- Task goal:
From the listing below, give again exactly the lines from the line with "Where should I click to: Click" to the line with "Viewport: 739px width, 416px", ends included, without any pictures.
◇ ◇ ◇ ◇ ◇ ◇ ◇
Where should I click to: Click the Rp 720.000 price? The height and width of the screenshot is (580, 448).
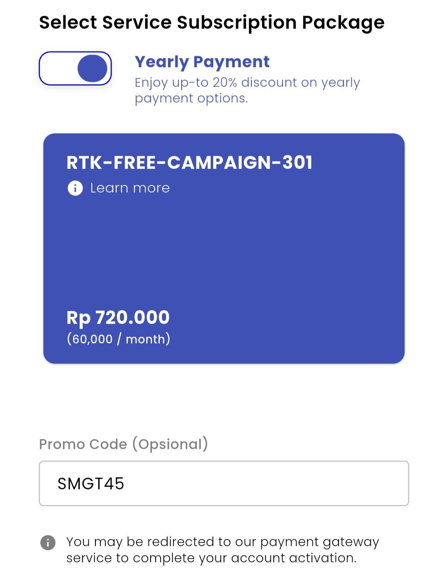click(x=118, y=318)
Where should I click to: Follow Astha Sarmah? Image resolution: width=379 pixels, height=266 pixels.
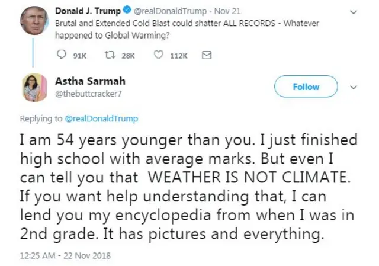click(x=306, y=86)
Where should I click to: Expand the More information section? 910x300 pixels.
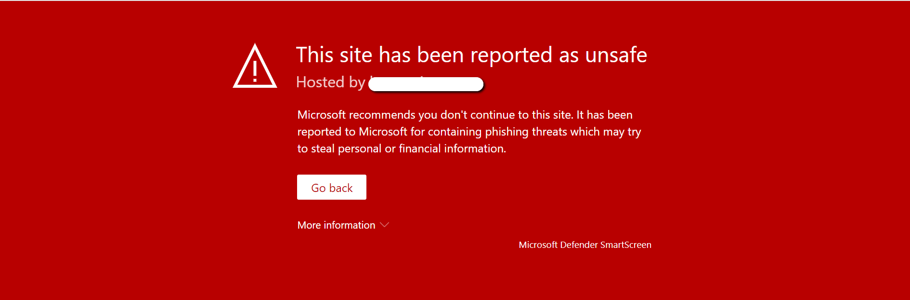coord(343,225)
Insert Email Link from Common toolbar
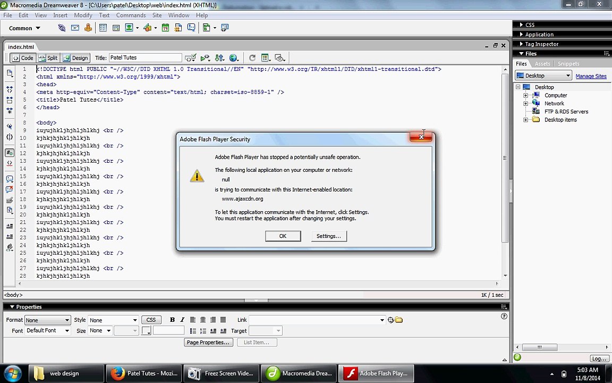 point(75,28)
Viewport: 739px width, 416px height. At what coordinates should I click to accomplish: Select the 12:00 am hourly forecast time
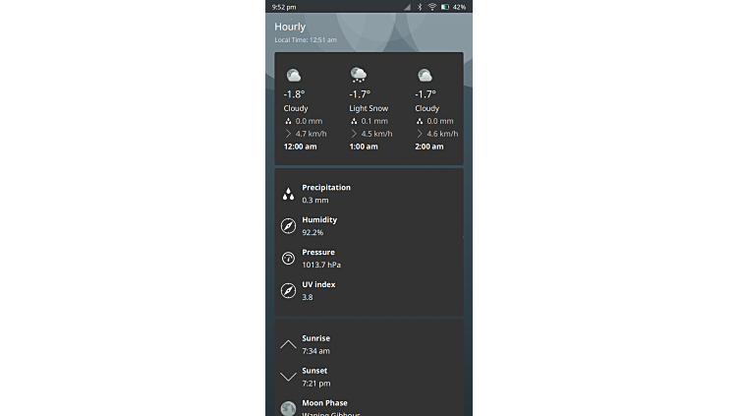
◇ ◇ ◇ ◇ ◇ ◇ ◇
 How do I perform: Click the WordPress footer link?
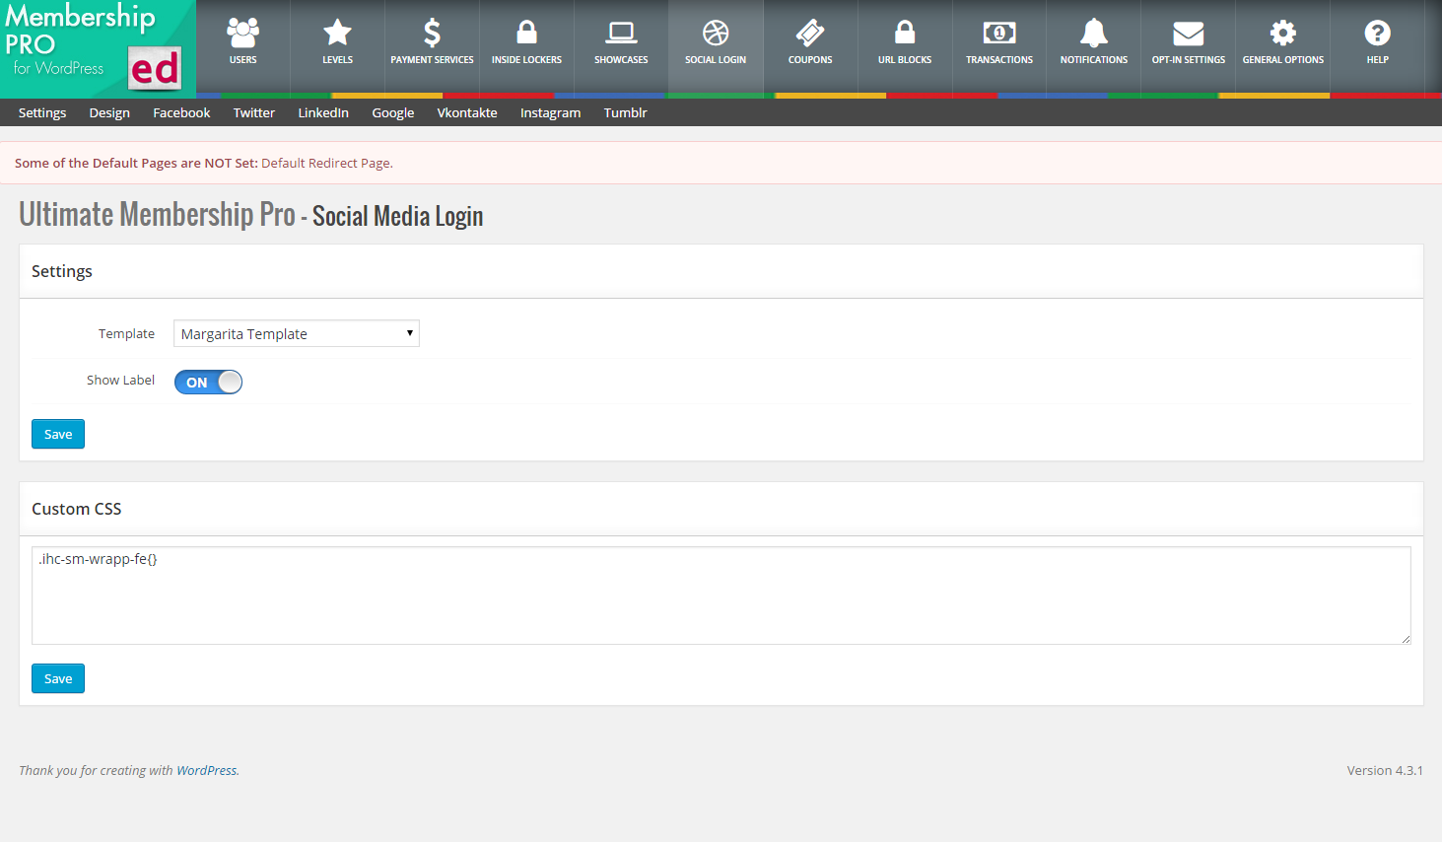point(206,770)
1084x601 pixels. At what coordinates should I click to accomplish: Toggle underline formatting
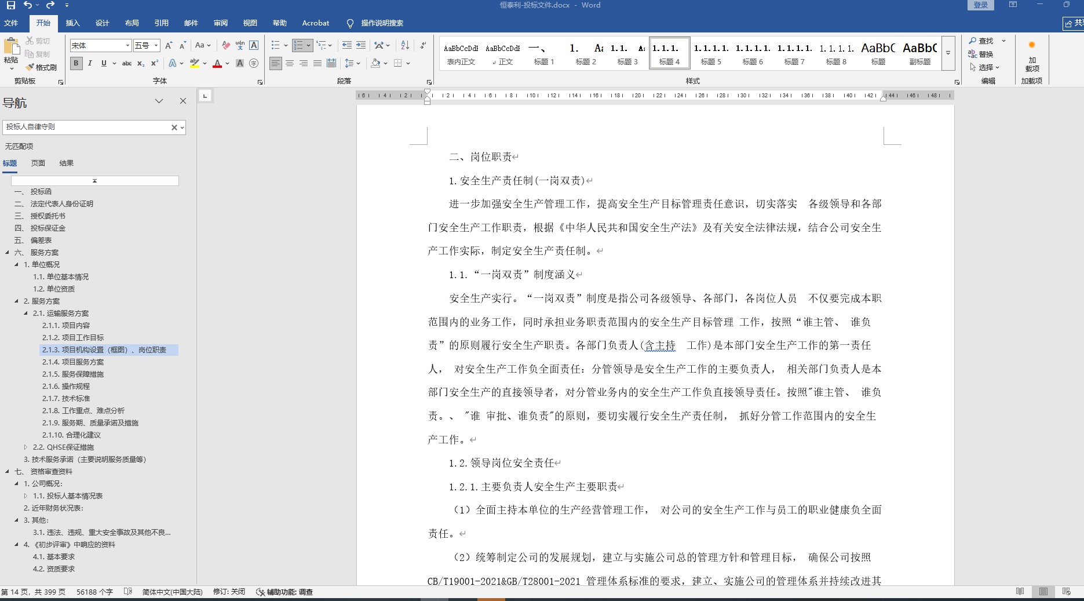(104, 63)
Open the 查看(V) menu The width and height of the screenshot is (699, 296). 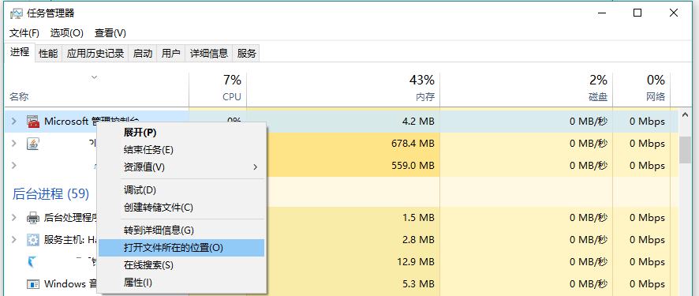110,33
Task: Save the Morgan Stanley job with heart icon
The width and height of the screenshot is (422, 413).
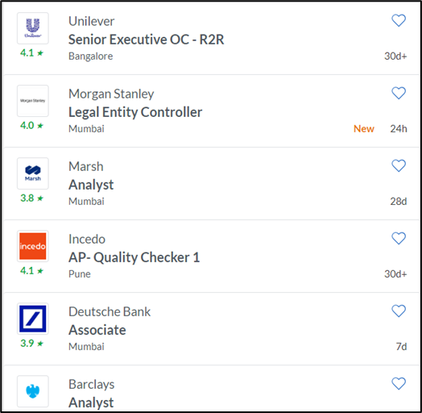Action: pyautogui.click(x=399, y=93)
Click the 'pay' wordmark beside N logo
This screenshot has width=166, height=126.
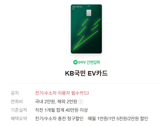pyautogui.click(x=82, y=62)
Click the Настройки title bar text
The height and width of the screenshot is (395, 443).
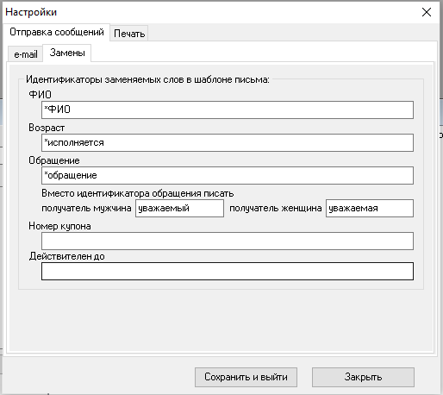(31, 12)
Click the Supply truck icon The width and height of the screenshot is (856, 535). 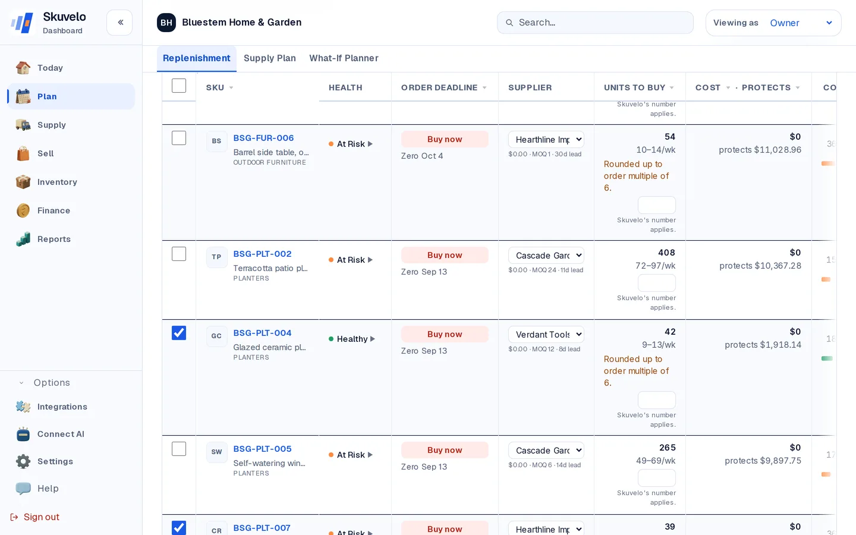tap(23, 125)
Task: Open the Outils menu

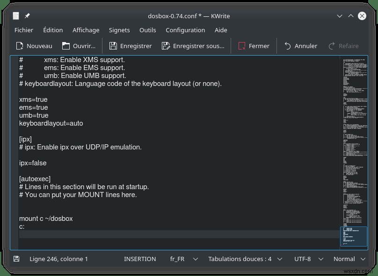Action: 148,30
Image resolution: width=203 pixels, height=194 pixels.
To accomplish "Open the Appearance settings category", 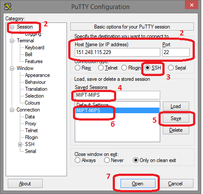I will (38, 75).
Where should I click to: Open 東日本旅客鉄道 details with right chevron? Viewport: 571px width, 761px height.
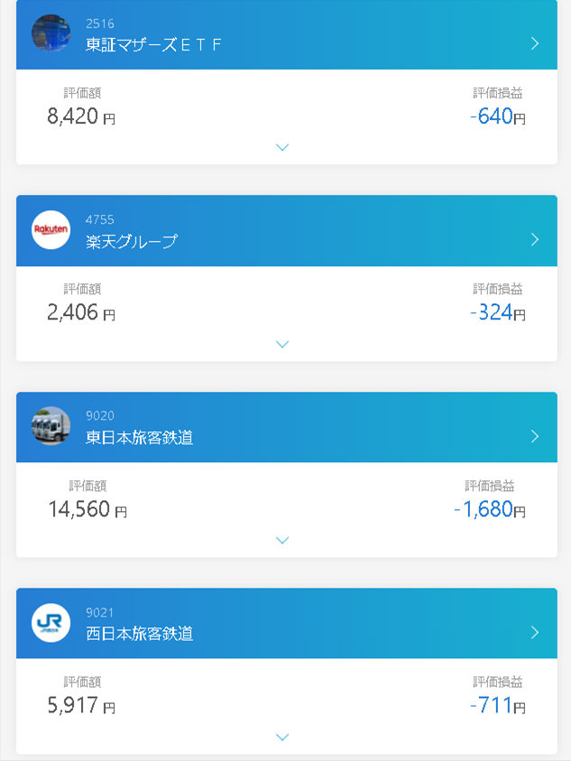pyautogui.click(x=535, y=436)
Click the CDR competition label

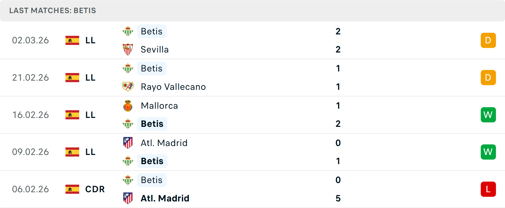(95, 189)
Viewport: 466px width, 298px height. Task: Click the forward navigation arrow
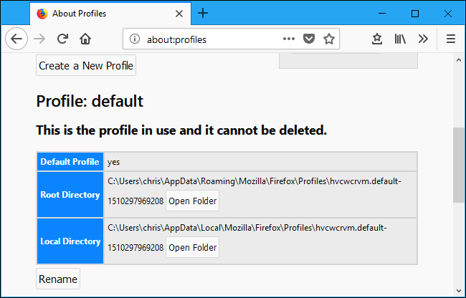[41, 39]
◇ ◇ ◇ ◇ ◇ ◇ ◇
- Answer section:
Where should I click to: Click the Rp 720.000 price? The height and width of the screenshot is (580, 448).
click(x=118, y=318)
Where should I click to: Follow Astha Sarmah? Image resolution: width=379 pixels, height=266 pixels.
click(x=306, y=86)
Where should I click to: Expand the More information section? 910x300 pixels.
coord(343,225)
Insert Email Link from Common toolbar
 point(75,28)
Viewport: 739px width, 416px height. At what coordinates should I click to accomplish: Select the 12:00 am hourly forecast time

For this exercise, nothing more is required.